**WORK TASK**
Turn every line of the saved entries below into a numbered list, leaving out the blank lines.

(Saved entries)
:::
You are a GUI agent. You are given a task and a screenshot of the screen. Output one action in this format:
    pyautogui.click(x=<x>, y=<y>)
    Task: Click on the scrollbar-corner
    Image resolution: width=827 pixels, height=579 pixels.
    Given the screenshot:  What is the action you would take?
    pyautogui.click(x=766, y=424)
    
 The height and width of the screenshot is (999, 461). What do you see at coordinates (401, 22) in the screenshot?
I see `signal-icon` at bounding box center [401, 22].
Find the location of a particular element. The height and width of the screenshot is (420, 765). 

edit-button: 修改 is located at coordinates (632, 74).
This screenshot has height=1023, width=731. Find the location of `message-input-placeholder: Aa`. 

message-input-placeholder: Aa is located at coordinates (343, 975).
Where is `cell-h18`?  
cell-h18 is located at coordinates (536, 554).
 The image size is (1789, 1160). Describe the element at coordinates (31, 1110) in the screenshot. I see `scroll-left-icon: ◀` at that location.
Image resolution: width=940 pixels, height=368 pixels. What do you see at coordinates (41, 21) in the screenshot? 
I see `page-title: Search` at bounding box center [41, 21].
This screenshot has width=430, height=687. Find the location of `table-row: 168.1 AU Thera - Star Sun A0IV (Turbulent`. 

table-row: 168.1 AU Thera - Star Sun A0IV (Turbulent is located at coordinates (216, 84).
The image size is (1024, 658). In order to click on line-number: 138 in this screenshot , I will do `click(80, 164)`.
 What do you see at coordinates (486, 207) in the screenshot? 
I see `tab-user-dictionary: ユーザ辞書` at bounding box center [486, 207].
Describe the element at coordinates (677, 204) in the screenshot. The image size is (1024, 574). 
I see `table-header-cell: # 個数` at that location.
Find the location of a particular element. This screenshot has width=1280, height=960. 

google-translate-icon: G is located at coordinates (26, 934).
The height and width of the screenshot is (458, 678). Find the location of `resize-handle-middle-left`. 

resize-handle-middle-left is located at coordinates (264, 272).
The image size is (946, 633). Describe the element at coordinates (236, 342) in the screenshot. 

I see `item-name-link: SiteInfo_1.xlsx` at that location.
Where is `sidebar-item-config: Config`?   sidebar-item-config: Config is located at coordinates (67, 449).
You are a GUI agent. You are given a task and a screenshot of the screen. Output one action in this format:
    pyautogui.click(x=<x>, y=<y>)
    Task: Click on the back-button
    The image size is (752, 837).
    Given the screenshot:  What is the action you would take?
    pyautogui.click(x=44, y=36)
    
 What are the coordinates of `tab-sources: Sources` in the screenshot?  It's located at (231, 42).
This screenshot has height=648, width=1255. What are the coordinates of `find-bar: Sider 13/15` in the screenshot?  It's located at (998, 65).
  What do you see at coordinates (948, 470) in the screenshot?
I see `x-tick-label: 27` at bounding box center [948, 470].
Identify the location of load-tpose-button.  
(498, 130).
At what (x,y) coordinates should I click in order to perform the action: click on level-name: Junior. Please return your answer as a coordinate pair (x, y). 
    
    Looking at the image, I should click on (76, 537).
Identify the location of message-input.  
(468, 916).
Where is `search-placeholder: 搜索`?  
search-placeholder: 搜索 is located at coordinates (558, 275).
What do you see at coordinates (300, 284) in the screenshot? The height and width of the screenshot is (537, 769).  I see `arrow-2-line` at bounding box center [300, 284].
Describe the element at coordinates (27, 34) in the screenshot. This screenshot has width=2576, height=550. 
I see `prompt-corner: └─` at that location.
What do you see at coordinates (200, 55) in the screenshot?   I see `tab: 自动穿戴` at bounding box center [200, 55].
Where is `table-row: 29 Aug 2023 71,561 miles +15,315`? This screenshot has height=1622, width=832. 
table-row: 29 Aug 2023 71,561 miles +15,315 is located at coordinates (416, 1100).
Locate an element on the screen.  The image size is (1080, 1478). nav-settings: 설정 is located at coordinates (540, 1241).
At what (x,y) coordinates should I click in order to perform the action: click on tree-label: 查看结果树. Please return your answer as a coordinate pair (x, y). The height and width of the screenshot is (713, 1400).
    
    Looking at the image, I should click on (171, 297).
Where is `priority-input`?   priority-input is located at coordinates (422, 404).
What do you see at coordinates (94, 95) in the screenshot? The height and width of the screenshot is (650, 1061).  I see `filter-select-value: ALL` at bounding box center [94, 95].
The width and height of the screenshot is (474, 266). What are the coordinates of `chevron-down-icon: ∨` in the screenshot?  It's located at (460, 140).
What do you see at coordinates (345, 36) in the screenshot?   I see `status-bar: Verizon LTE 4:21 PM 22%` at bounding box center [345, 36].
:::
**RESPONSE**
1. You are a GUI agent. You are given a task and a screenshot of the screen. Output one action in this format:
2.     pyautogui.click(x=<x>, y=<y>)
3.     Task: Click on the scrollbar-corner
4.     Image resolution: width=827 pixels, height=579 pixels.
5.     Given the screenshot:  What is the action you would take?
6.     pyautogui.click(x=766, y=424)
7.  The height and width of the screenshot is (999, 461). What do you see at coordinates (401, 22) in the screenshot?
8. I see `signal-icon` at bounding box center [401, 22].
9. Find the location of a particular element. The height and width of the screenshot is (420, 765). 
10. edit-button: 修改 is located at coordinates (632, 74).
11. This screenshot has height=1023, width=731. Find the location of `message-input-placeholder: Aa`. 
12. message-input-placeholder: Aa is located at coordinates (343, 975).
13. Where is `cell-h18`?  
14. cell-h18 is located at coordinates (536, 554).
15.  The image size is (1789, 1160). Describe the element at coordinates (31, 1110) in the screenshot. I see `scroll-left-icon: ◀` at that location.
16. Image resolution: width=940 pixels, height=368 pixels. What do you see at coordinates (41, 21) in the screenshot? 
17. I see `page-title: Search` at bounding box center [41, 21].
18. This screenshot has width=430, height=687. Find the location of `table-row: 168.1 AU Thera - Star Sun A0IV (Turbulent`. 
19. table-row: 168.1 AU Thera - Star Sun A0IV (Turbulent is located at coordinates (216, 84).
20. The image size is (1024, 658). In order to click on line-number: 138 in this screenshot , I will do `click(80, 164)`.
21.  What do you see at coordinates (486, 207) in the screenshot? 
22. I see `tab-user-dictionary: ユーザ辞書` at bounding box center [486, 207].
23. Describe the element at coordinates (677, 204) in the screenshot. The image size is (1024, 574). 
24. I see `table-header-cell: # 個数` at that location.
25. Find the location of a particular element. This screenshot has width=1280, height=960. 
26. google-translate-icon: G is located at coordinates (26, 934).
27. The height and width of the screenshot is (458, 678). Find the location of `resize-handle-middle-left`. 
28. resize-handle-middle-left is located at coordinates (264, 272).
29. The image size is (946, 633). Describe the element at coordinates (236, 342) in the screenshot. 
30. I see `item-name-link: SiteInfo_1.xlsx` at that location.
31. Where is `sidebar-item-config: Config`?   sidebar-item-config: Config is located at coordinates (67, 449).
32. You are a GUI agent. You are given a task and a screenshot of the screen. Output one action in this format:
33.     pyautogui.click(x=<x>, y=<y>)
34.     Task: Click on the back-button
35.     The image size is (752, 837).
36.     Given the screenshot:  What is the action you would take?
37.     pyautogui.click(x=44, y=36)
38.  What are the coordinates of `tab-sources: Sources` in the screenshot?  It's located at (231, 42).
39. This screenshot has height=648, width=1255. What are the coordinates of `find-bar: Sider 13/15` in the screenshot?  It's located at (998, 65).
40.   What do you see at coordinates (948, 470) in the screenshot?
41. I see `x-tick-label: 27` at bounding box center [948, 470].
42. Identify the location of load-tpose-button.  
43. (498, 130).
44. At what (x,y) coordinates should I click in order to perform the action: click on level-name: Junior. Please return your answer as a coordinate pair (x, y). 
45.     Looking at the image, I should click on (76, 537).
46. Identify the location of message-input.  
47. (468, 916).
48. Where is `search-placeholder: 搜索`?  
49. search-placeholder: 搜索 is located at coordinates (558, 275).
50. What do you see at coordinates (300, 284) in the screenshot? The height and width of the screenshot is (537, 769).  I see `arrow-2-line` at bounding box center [300, 284].
51. Describe the element at coordinates (27, 34) in the screenshot. This screenshot has width=2576, height=550. 
52. I see `prompt-corner: └─` at that location.
53. What do you see at coordinates (200, 55) in the screenshot?   I see `tab: 自动穿戴` at bounding box center [200, 55].
54. Where is `table-row: 29 Aug 2023 71,561 miles +15,315`? This screenshot has height=1622, width=832. 
55. table-row: 29 Aug 2023 71,561 miles +15,315 is located at coordinates (416, 1100).
56. Locate an element on the screen.  The image size is (1080, 1478). nav-settings: 설정 is located at coordinates (540, 1241).
57. At what (x,y) coordinates should I click in order to perform the action: click on tree-label: 查看结果树. Please return your answer as a coordinate pair (x, y). The height and width of the screenshot is (713, 1400).
58.     Looking at the image, I should click on (171, 297).
59. Where is `priority-input`?   priority-input is located at coordinates (422, 404).
60. What do you see at coordinates (94, 95) in the screenshot? The height and width of the screenshot is (650, 1061).  I see `filter-select-value: ALL` at bounding box center [94, 95].
61. The width and height of the screenshot is (474, 266). What are the coordinates of `chevron-down-icon: ∨` in the screenshot?  It's located at (460, 140).
62. What do you see at coordinates (345, 36) in the screenshot?   I see `status-bar: Verizon LTE 4:21 PM 22%` at bounding box center [345, 36].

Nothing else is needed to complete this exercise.